Plan for major spending cuts, NIFA tells Nassau

The Island Now

Nassau County’s financial control board asked county officials last Wednesday to make plans for major spending cuts in case the final county budget fails to meet the board’s standards.

In a letter, Adam Barsky, chairman of the Nassau Interim Finance Authority, told County Executive Edward Mangano and his administration to develop three contingency plans — one cutting $50 million in spending from the county’s $3 billion budget, another cutting $75 million and a third cutting $100 million.

NIFA wants the county to submit the plans by Nov. 16 and says they should contain “detailed initiatives that can be immediately implemented” to reduce spending, according to the letter.

The NIFA board of directors must approve the county’s annual budget and four-year spending plan. The plans could be implemented if NIFA ultimately rejects the budget, the authority says.

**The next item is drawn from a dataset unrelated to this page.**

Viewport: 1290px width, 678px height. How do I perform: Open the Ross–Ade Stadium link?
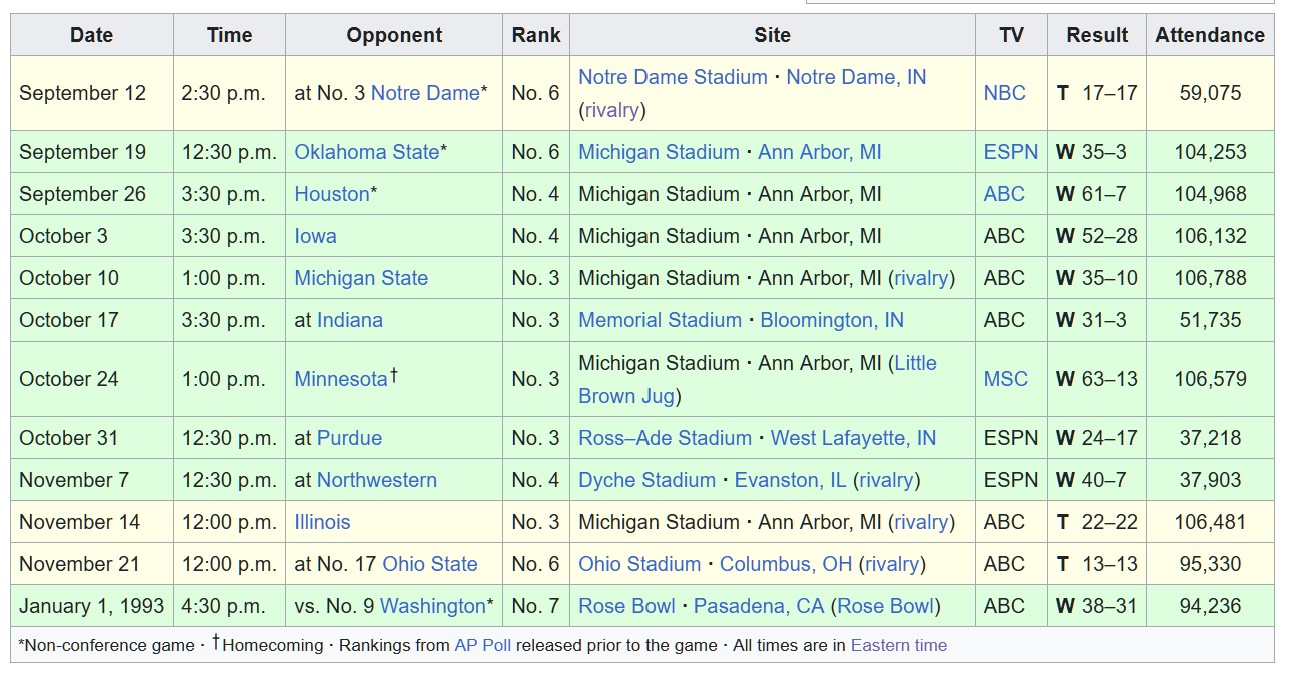coord(665,438)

The letter was sent two days after the Nassau Legislature approved a budget that was short about $70 million in revenue from new and increased fees proposed by Mangano on which the Legislature did not vote, a move Barsky called “deeply troubling.” 

Presiding Office Norma Gonsalves has said lawmakers will fill the hole by Dec. 1.

Brian Nevin, a spokesman for Mangano, a Republican, said the Legislature will likely finalize a balanced budget at its Nov. 21 meeting.

“In the meantime, the deputy county executive for finance is reviewing NIFA’s letter and preparing contingencies should the Legislature not fund the budget they approved on October 31,” Nevin wrote in an email.

In a statement, Gonsalves said the Legislature has told NIFA of its plan to take more time to “evaluate potential budgetary alternatives that have been brought to our attention, and that all contemplated revenues would be in place well before fiscal 2017.”

Minority Leader Kevan Abrahams (D-Hempstead) said the NIFA letter indicates “the governing of this county has spiraled out of control.”

The letter foreshadows another showdown with NIFA after the authority last year rejected the 2016 budget, threatening major spending cuts and stricter controls before agreeing to a quarterly budget review process.

If NIFA rejects the final budget proposal, it will order county officials to revise it and present it to NIFA for another vote.

A NIFA report last month said Mangano’s proposed budget contained $217 million in risks and found it would result in a deficit of $99.5 million according to generally accepted accounting principles, which do not count borrowing as operating revenue. 

Among the risky revenue was $64 million from a proposed “public safety fee,” a widely panned $105 surcharge for all traffic and parking tickets.

Mangano’s budget proposed about $83 million in revenue from dozens of new and increased fees. The Republican-controlled Legislature this week struck $9.2 million of that and cut spending by about the same amount.

Mangano will be involved in budget talks in the coming weeks following his indictment last month on federal corruption charges. He has pleaded not guilty and denied any wrongdoing.